■ **WORK TO DO**: Can you copy out all of the entries below word for word?

((

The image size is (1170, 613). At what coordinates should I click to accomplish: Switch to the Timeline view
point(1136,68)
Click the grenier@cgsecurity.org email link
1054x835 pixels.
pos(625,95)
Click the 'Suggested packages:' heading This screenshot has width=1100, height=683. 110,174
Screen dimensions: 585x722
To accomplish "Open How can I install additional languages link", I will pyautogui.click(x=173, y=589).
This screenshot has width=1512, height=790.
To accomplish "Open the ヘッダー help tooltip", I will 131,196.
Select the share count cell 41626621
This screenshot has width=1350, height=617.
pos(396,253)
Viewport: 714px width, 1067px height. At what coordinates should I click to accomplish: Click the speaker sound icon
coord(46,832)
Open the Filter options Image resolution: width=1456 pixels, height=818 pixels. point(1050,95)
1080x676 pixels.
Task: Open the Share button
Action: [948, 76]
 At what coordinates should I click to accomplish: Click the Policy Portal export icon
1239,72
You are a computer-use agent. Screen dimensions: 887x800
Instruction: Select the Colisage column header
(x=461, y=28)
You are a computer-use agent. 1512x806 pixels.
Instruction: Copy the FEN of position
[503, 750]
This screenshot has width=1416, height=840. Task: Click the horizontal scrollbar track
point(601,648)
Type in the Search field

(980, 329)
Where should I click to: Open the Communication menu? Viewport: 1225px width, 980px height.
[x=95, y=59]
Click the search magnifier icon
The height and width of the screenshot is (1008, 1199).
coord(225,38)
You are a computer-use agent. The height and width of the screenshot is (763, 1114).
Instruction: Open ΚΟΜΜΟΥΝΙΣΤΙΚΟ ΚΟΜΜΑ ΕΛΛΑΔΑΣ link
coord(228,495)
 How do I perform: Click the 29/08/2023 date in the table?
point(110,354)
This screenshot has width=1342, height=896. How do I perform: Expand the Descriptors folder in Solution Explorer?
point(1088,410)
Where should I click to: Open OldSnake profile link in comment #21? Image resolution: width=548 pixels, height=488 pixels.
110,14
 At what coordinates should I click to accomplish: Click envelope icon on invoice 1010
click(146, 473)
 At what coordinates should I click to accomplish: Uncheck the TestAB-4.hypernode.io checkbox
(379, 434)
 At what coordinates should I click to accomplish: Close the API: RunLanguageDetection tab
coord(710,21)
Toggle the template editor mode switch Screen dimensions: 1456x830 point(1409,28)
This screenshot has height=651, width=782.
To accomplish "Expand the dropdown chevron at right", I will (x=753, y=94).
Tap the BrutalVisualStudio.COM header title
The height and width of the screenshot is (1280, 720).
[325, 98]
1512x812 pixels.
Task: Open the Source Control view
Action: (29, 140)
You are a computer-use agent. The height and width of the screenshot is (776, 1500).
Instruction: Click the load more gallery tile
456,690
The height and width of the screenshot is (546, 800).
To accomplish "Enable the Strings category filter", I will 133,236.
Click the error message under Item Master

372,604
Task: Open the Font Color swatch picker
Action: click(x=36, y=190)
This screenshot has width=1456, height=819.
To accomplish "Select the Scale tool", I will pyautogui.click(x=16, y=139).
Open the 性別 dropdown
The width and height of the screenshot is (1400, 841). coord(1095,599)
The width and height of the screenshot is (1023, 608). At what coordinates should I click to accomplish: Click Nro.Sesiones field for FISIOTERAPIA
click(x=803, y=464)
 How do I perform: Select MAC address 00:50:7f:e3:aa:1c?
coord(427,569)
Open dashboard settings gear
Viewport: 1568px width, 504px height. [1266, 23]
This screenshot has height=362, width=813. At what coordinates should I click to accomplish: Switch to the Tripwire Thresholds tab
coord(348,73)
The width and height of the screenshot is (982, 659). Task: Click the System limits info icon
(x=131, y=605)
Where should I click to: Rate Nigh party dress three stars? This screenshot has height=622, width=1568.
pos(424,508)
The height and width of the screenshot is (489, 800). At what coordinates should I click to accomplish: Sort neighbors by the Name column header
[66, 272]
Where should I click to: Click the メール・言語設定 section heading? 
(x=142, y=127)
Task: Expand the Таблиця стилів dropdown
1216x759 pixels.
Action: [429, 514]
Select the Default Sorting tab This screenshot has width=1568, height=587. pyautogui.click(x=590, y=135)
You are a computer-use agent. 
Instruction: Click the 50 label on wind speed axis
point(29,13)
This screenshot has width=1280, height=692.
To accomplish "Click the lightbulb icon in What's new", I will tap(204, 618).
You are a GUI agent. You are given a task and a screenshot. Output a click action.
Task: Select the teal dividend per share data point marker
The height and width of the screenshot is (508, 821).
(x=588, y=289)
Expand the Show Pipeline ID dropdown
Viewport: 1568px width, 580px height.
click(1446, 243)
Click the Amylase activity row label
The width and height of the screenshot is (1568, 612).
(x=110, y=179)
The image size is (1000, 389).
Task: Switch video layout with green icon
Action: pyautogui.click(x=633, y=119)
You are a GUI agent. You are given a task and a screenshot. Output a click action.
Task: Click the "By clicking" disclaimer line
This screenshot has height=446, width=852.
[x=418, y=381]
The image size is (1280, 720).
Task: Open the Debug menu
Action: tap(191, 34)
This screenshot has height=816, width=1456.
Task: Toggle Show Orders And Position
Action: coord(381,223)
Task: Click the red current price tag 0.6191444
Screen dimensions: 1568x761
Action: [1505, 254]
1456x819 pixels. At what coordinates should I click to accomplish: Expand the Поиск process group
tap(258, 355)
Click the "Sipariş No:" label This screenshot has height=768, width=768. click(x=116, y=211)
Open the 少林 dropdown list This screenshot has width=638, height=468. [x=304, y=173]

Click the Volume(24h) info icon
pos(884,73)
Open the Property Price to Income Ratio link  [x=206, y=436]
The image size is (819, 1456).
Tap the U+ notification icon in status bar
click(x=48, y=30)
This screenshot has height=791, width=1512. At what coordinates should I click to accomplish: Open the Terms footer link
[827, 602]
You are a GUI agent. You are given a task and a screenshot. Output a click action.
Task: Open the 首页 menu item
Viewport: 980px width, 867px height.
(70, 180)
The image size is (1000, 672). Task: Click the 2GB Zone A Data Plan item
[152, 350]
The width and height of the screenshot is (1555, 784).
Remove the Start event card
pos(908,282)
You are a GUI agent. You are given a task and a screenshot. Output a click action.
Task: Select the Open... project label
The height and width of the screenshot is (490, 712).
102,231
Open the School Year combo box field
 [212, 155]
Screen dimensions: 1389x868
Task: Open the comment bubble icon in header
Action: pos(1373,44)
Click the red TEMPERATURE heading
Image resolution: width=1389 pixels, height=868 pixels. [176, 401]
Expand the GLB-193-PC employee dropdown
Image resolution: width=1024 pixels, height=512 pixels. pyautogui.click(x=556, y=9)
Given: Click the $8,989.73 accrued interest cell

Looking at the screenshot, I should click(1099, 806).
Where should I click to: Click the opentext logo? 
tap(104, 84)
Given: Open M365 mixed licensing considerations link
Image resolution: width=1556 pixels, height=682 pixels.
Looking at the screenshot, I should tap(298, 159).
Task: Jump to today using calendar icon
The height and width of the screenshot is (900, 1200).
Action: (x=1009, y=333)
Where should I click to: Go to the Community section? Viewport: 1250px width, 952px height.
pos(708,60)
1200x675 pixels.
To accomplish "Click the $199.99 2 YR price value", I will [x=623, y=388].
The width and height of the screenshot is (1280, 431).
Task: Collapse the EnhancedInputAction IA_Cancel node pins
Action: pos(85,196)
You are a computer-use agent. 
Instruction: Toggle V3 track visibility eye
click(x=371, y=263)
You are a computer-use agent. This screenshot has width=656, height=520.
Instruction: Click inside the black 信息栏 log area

))

■ **SOLUTION FOR THIS EXERCISE**:
The image size is (1170, 613). At what coordinates should I click to accomplish: Switch to the Timeline view
point(1136,68)
Click the grenier@cgsecurity.org email link
1054x835 pixels.
pos(625,95)
Click the 'Suggested packages:' heading This screenshot has width=1100, height=683. 110,174
Screen dimensions: 585x722
To accomplish "Open How can I install additional languages link", I will pyautogui.click(x=173, y=589).
This screenshot has width=1512, height=790.
To accomplish "Open the ヘッダー help tooltip", I will 131,196.
Select the share count cell 41626621
This screenshot has width=1350, height=617.
pos(396,253)
Viewport: 714px width, 1067px height. At what coordinates should I click to accomplish: Click the speaker sound icon
coord(46,832)
Open the Filter options Image resolution: width=1456 pixels, height=818 pixels. point(1050,95)
1080x676 pixels.
Task: Open the Share button
Action: [948, 76]
 At what coordinates should I click to accomplish: Click the Policy Portal export icon
1239,72
You are a computer-use agent. Screen dimensions: 887x800
Instruction: Select the Colisage column header
(x=461, y=28)
You are a computer-use agent. 1512x806 pixels.
Instruction: Copy the FEN of position
[503, 750]
This screenshot has width=1416, height=840. Task: Click the horizontal scrollbar track
point(601,648)
Type in the Search field

(980, 329)
Where should I click to: Open the Communication menu? Viewport: 1225px width, 980px height.
[x=95, y=59]
Click the search magnifier icon
The height and width of the screenshot is (1008, 1199).
coord(225,38)
You are a computer-use agent. The height and width of the screenshot is (763, 1114).
Instruction: Open ΚΟΜΜΟΥΝΙΣΤΙΚΟ ΚΟΜΜΑ ΕΛΛΑΔΑΣ link
coord(228,495)
 How do I perform: Click the 29/08/2023 date in the table?
point(110,354)
This screenshot has width=1342, height=896. How do I perform: Expand the Descriptors folder in Solution Explorer?
point(1088,410)
Where should I click to: Open OldSnake profile link in comment #21? Image resolution: width=548 pixels, height=488 pixels.
110,14
 At what coordinates should I click to accomplish: Click envelope icon on invoice 1010
click(146, 473)
 At what coordinates should I click to accomplish: Uncheck the TestAB-4.hypernode.io checkbox
(379, 434)
 At what coordinates should I click to accomplish: Close the API: RunLanguageDetection tab
coord(710,21)
Toggle the template editor mode switch Screen dimensions: 1456x830 point(1409,28)
This screenshot has height=651, width=782.
To accomplish "Expand the dropdown chevron at right", I will (x=753, y=94).
Tap the BrutalVisualStudio.COM header title
The height and width of the screenshot is (1280, 720).
[325, 98]
1512x812 pixels.
Task: Open the Source Control view
Action: (29, 140)
You are a computer-use agent. The height and width of the screenshot is (776, 1500).
Instruction: Click the load more gallery tile
456,690
The height and width of the screenshot is (546, 800).
To accomplish "Enable the Strings category filter", I will 133,236.
Click the error message under Item Master

372,604
Task: Open the Font Color swatch picker
Action: click(x=36, y=190)
This screenshot has width=1456, height=819.
To accomplish "Select the Scale tool", I will pyautogui.click(x=16, y=139).
Open the 性別 dropdown
The width and height of the screenshot is (1400, 841). coord(1095,599)
The width and height of the screenshot is (1023, 608). At what coordinates should I click to accomplish: Click Nro.Sesiones field for FISIOTERAPIA
click(x=803, y=464)
 How do I perform: Select MAC address 00:50:7f:e3:aa:1c?
coord(427,569)
Open dashboard settings gear
Viewport: 1568px width, 504px height. [1266, 23]
This screenshot has height=362, width=813. At what coordinates should I click to accomplish: Switch to the Tripwire Thresholds tab
coord(348,73)
The width and height of the screenshot is (982, 659). Task: Click the System limits info icon
(x=131, y=605)
Where should I click to: Rate Nigh party dress three stars? This screenshot has height=622, width=1568.
pos(424,508)
The height and width of the screenshot is (489, 800). At what coordinates should I click to accomplish: Sort neighbors by the Name column header
[66, 272]
Where should I click to: Click the メール・言語設定 section heading? 
(x=142, y=127)
Task: Expand the Таблиця стилів dropdown
1216x759 pixels.
Action: [429, 514]
Select the Default Sorting tab This screenshot has width=1568, height=587. pyautogui.click(x=590, y=135)
You are a computer-use agent. 
Instruction: Click the 50 label on wind speed axis
point(29,13)
This screenshot has width=1280, height=692.
To accomplish "Click the lightbulb icon in What's new", I will tap(204, 618).
You are a GUI agent. You are given a task and a screenshot. Output a click action.
Task: Select the teal dividend per share data point marker
The height and width of the screenshot is (508, 821).
(x=588, y=289)
Expand the Show Pipeline ID dropdown
Viewport: 1568px width, 580px height.
click(1446, 243)
Click the Amylase activity row label
The width and height of the screenshot is (1568, 612).
(x=110, y=179)
The image size is (1000, 389).
Task: Switch video layout with green icon
Action: pyautogui.click(x=633, y=119)
You are a GUI agent. You are given a task and a screenshot. Output a click action.
Task: Click the "By clicking" disclaimer line
This screenshot has height=446, width=852.
[x=418, y=381]
The image size is (1280, 720).
Task: Open the Debug menu
Action: tap(191, 34)
This screenshot has height=816, width=1456.
Task: Toggle Show Orders And Position
Action: coord(381,223)
Task: Click the red current price tag 0.6191444
Screen dimensions: 1568x761
Action: [1505, 254]
1456x819 pixels. At what coordinates should I click to accomplish: Expand the Поиск process group
tap(258, 355)
Click the "Sipariş No:" label This screenshot has height=768, width=768. click(x=116, y=211)
Open the 少林 dropdown list This screenshot has width=638, height=468. [x=304, y=173]

Click the Volume(24h) info icon
pos(884,73)
Open the Property Price to Income Ratio link  [x=206, y=436]
The image size is (819, 1456).
Tap the U+ notification icon in status bar
click(x=48, y=30)
This screenshot has height=791, width=1512. At what coordinates should I click to accomplish: Open the Terms footer link
[827, 602]
You are a GUI agent. You are given a task and a screenshot. Output a click action.
Task: Open the 首页 menu item
Viewport: 980px width, 867px height.
(70, 180)
The image size is (1000, 672). Task: Click the 2GB Zone A Data Plan item
[152, 350]
The width and height of the screenshot is (1555, 784).
Remove the Start event card
pos(908,282)
You are a GUI agent. You are given a task and a screenshot. Output a click action.
Task: Select the Open... project label
The height and width of the screenshot is (490, 712).
102,231
Open the School Year combo box field
 [212, 155]
Screen dimensions: 1389x868
Task: Open the comment bubble icon in header
Action: pos(1373,44)
Click the red TEMPERATURE heading
Image resolution: width=1389 pixels, height=868 pixels. [176, 401]
Expand the GLB-193-PC employee dropdown
Image resolution: width=1024 pixels, height=512 pixels. pyautogui.click(x=556, y=9)
Given: Click the $8,989.73 accrued interest cell

Looking at the screenshot, I should click(1099, 806).
Where should I click to: Click the opentext logo? 
tap(104, 84)
Given: Open M365 mixed licensing considerations link
Image resolution: width=1556 pixels, height=682 pixels.
Looking at the screenshot, I should tap(298, 159).
Task: Jump to today using calendar icon
The height and width of the screenshot is (900, 1200).
Action: (x=1009, y=333)
Where should I click to: Go to the Community section? Viewport: 1250px width, 952px height.
pos(708,60)
1200x675 pixels.
To accomplish "Click the $199.99 2 YR price value", I will [x=623, y=388].
The width and height of the screenshot is (1280, 431).
Task: Collapse the EnhancedInputAction IA_Cancel node pins
Action: pos(85,196)
You are a computer-use agent. 
Instruction: Toggle V3 track visibility eye
click(x=371, y=263)
You are a computer-use agent. This screenshot has width=656, height=520.
Instruction: Click inside the black 信息栏 log area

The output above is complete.